START Recorded data
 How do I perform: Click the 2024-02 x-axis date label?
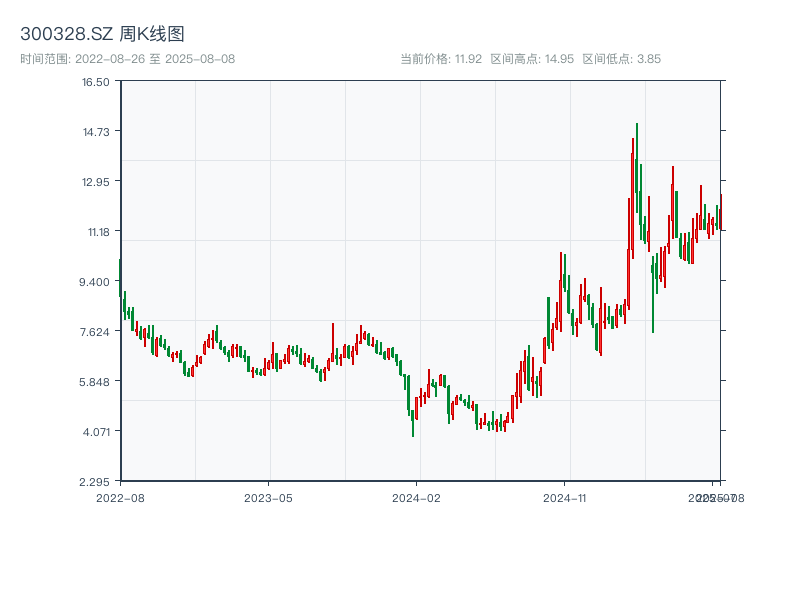417,497
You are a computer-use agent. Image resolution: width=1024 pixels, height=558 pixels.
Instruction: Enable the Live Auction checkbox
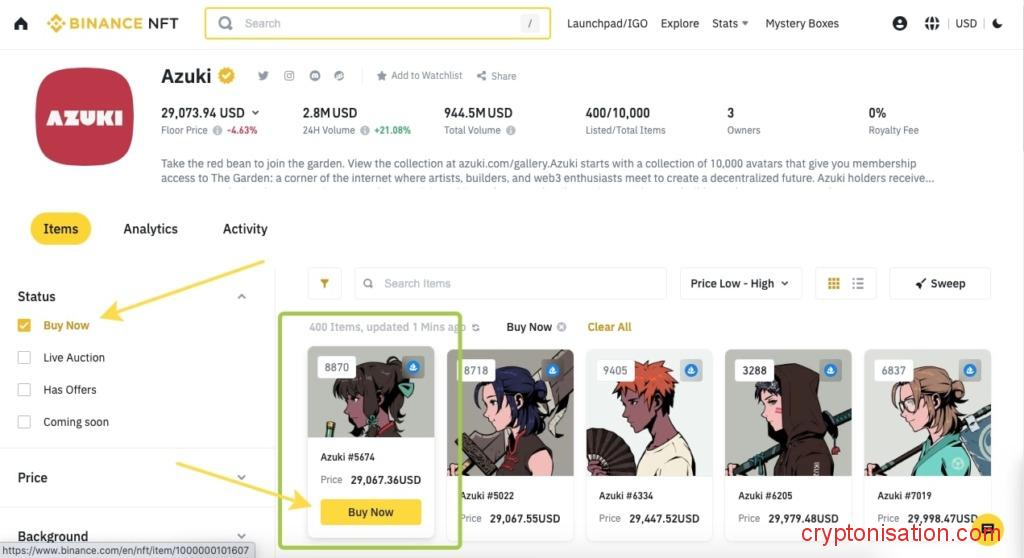(25, 358)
END Recorded data
Work instructions => Output every record exactly, minus the pictures.

Answer box =>
 How do I perform: Click the 2024-02 x-axis date label?
417,497
You are a computer-use agent. Image resolution: width=1024 pixels, height=558 pixels.
Instruction: Enable the Live Auction checkbox
(25, 358)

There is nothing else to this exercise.